• Instruction A
In the risk factors text, list the outcomes named in the sentence that begins "In addition, if our products do not interoperate".
• Instruction B
Carry the risk factors text forward from where it stops.

• Selected text
• • • • • • •

If we do not successfully anticipate market needs and develop products and product
enhancements that meet those needs, or if those products do not gain market acceptance, we may not
be able to compete effectively and our ability to generate revenues will suffer.
We cannot guarantee that we will be able to anticipate future market needs or be able to
develop new products or product enhancements to meet such needs or to meet them in a timely manner.
If we fail to anticipate the market requirements or to develop new products or product enhancements
to meet those needs, such failure could substantially decrease market acceptance and sales of our
present and future products, which would significantly harm our business and financial results.
Even if we are able to anticipate, develop and commercially introduce new products and
enhancements, there can be no assurance that new products or enhancements will achieve widespread
market acceptance. Any failure of our products to achieve market acceptance could adversely affect
our business and financial results.
If our products do not interoperate with our customers networks, installations will be
delayed or cancelled and could harm our business.
Our products are designed to interface with our customers existing networks, each of which
have different specifications and utilize multiple protocol standards and products from other
vendors. Many of our customers networks contain multiple generations of products that have been
added over time as these networks have grown and evolved. Our products will be required to
interoperate with many or all of the products within these networks as well as future products in
order to meet our customers requirements. If we find errors in the existing software or defects in
the hardware used in our customers networks, we may have to modify our software or hardware to fix
or overcome these errors so that our products will interoperate and scale with the existing
software and hardware, which could be costly and negatively impact our operating results. In
addition, if our products do not interoperate with those of our customers networks, demand for our
products could be adversely affected, orders for our products could be cancelled or our products
could be returned. This could hurt our operating results, damage our reputation and seriously harm
our business and prospects.
15
Litigation or claims regarding intellectual property rights may be time consuming, expensive
and require a significant amount of resources to prosecute, defend or make our products
non-infringing.

• • • • • • •

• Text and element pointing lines

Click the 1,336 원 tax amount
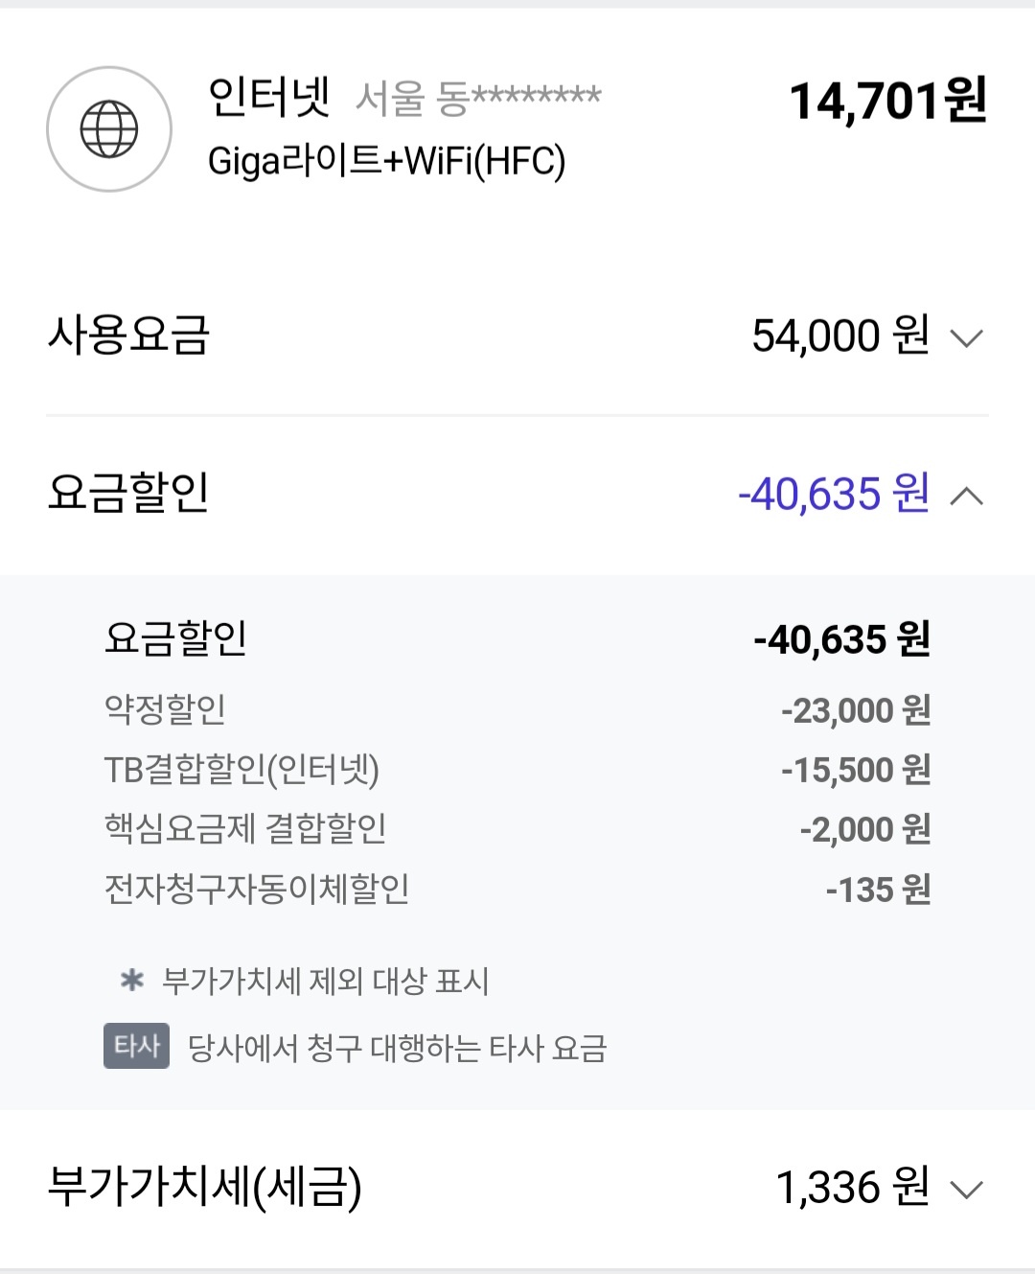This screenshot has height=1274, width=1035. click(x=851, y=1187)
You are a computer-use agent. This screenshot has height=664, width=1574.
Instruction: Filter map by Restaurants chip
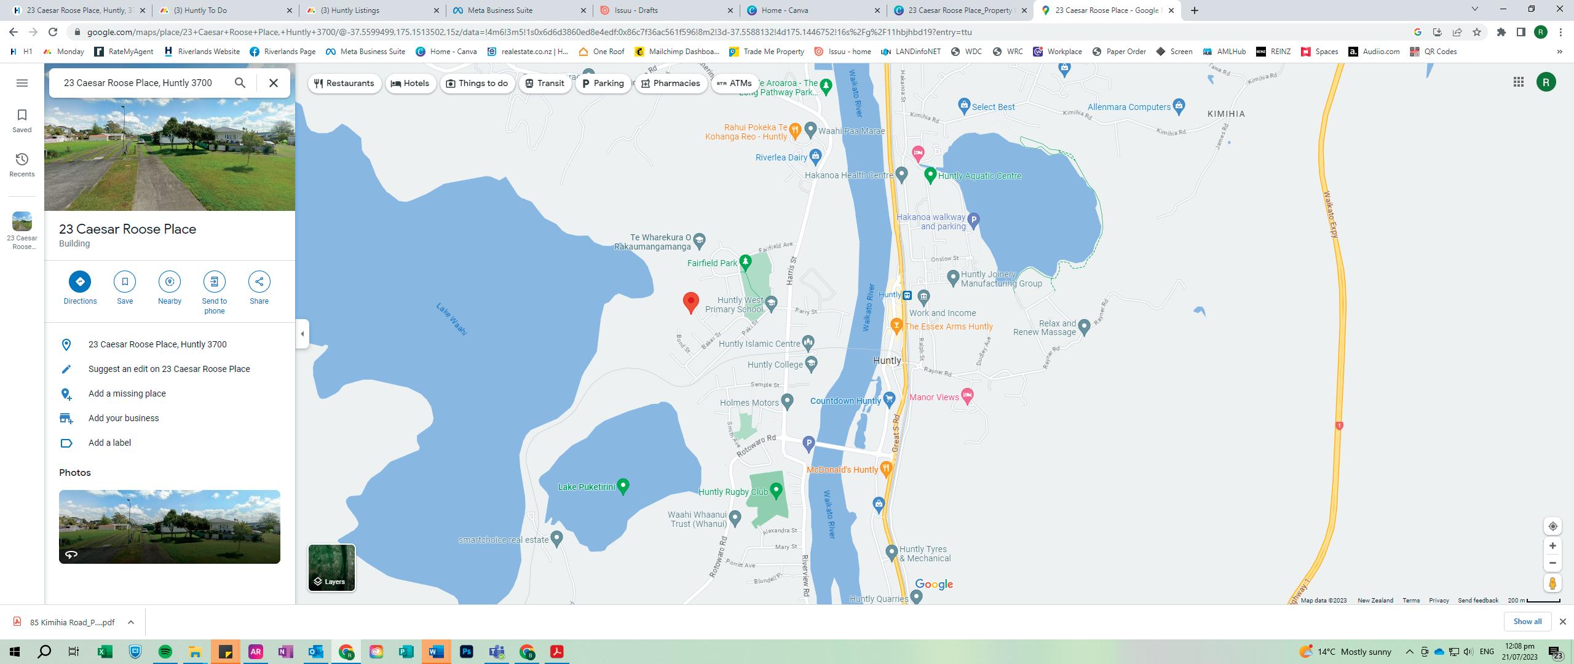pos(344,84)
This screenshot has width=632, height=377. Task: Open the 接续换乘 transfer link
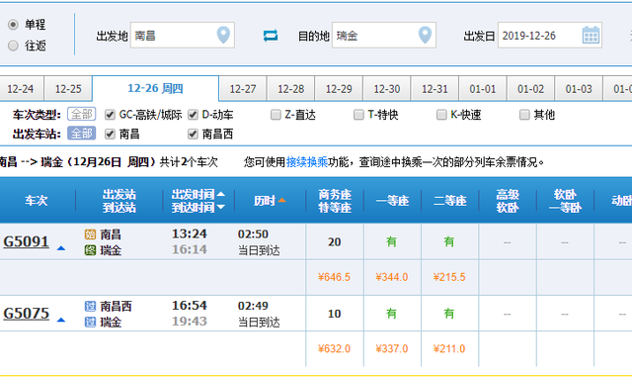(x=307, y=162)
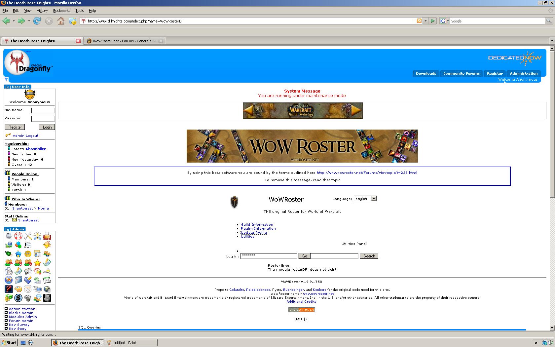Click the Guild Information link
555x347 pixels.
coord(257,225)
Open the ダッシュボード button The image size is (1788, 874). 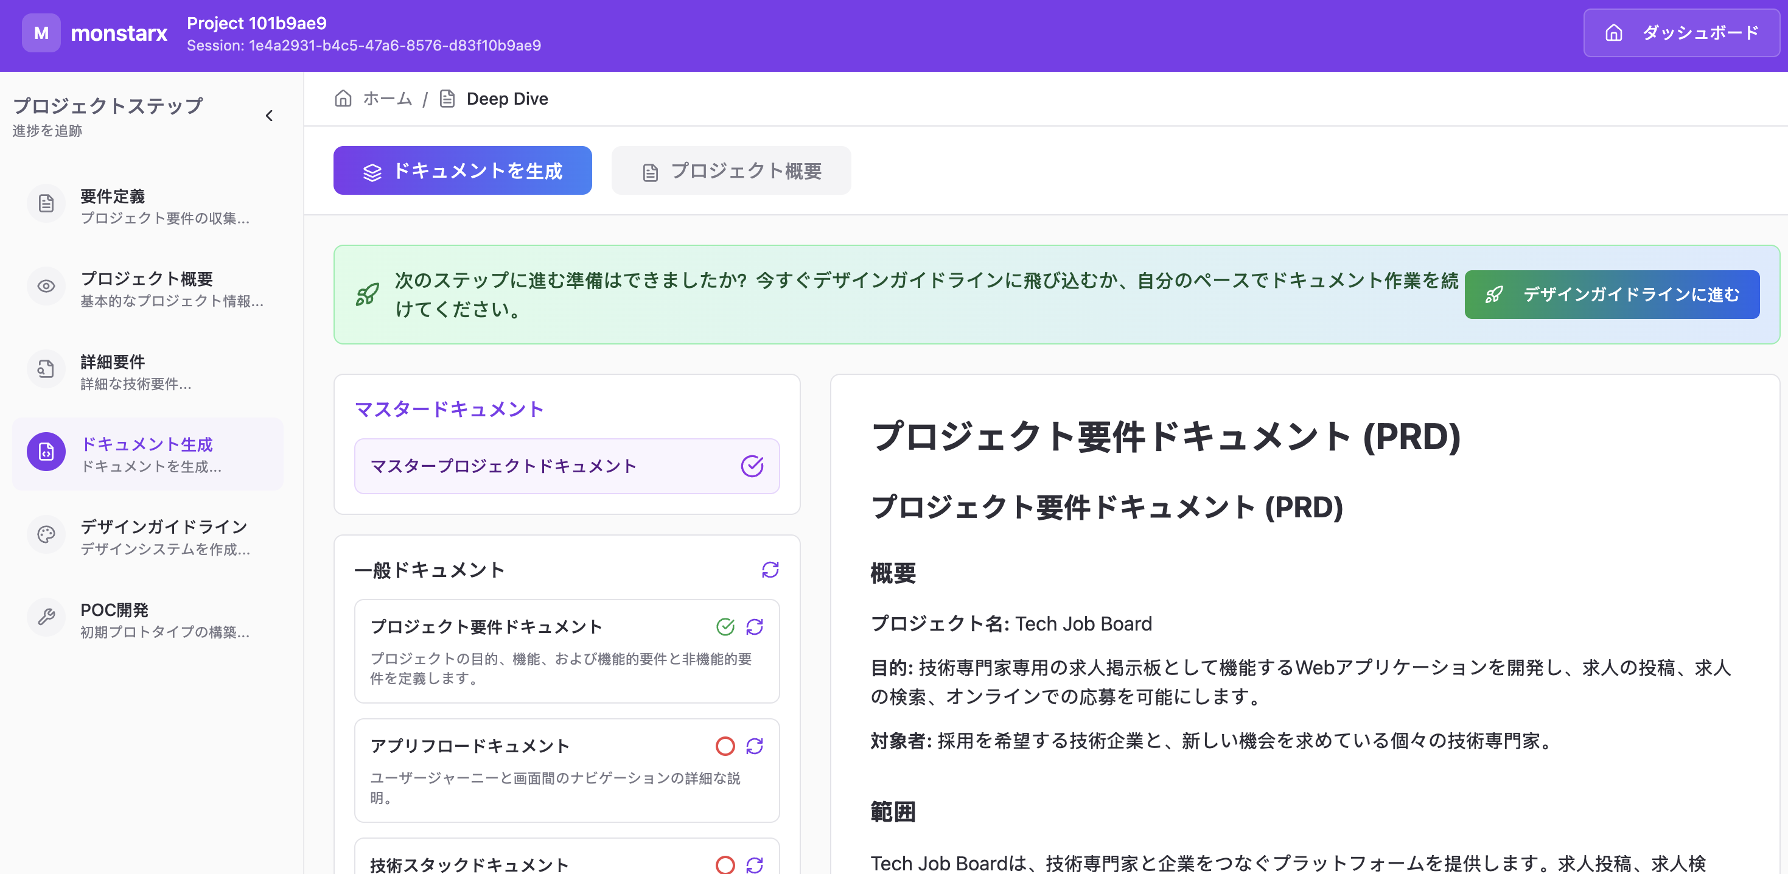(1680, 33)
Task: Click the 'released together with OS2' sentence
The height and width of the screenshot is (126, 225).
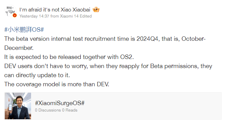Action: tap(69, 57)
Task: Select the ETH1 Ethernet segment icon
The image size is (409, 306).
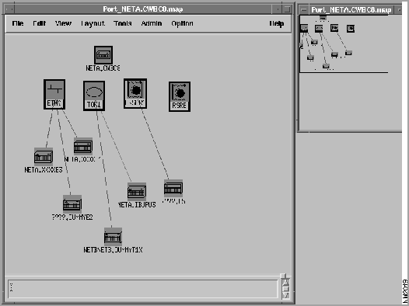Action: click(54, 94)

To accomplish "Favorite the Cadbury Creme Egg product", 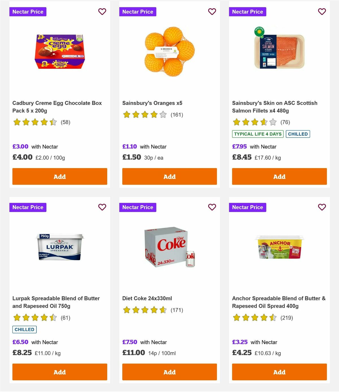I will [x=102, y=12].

• • • • • • •

• Output A
- Demand for the products could be adversely affected.
- Orders for the products could be cancelled.
- The products could be returned.

• Output B
Third parties have asserted and may in the future assert claims or initiate litigation related
to exclusive patent, copyright, trademark and other intellectual property rights to technologies
and related standards that are relevant to our products. For example, in 2003, Toshiba Corporation
filed a lawsuit against us, alleging that our products infringe certain Toshiba patents. The
asserted claims and/or initiated litigation may include claims against us or our manufacturers,
suppliers or customers, alleging infringement of their proprietary rights with respect to our
products. Regardless of the merit of these claims, they can be time-consuming, result in costly
litigation and may require us to develop non-infringing technologies or enter into license
agreements. Furthermore, because of the potential for high awards of damages or injunctive relief
that are not necessarily predictable, even arguably unmeritorious claims may be settled for
significant amounts of money. If any infringement or other intellectual property claim made against
us by any third party is successful, if we are required to settle litigation for significant
amounts of money, or if we fail to develop non-infringing technology or license required
proprietary rights on commercially reasonable terms and conditions, our business, operating results
and financial condition could be materially and adversely affected.
We are a party to lawsuits, which, if determined adversely to us, could require us to pay
damages which could harm our business and financial condition.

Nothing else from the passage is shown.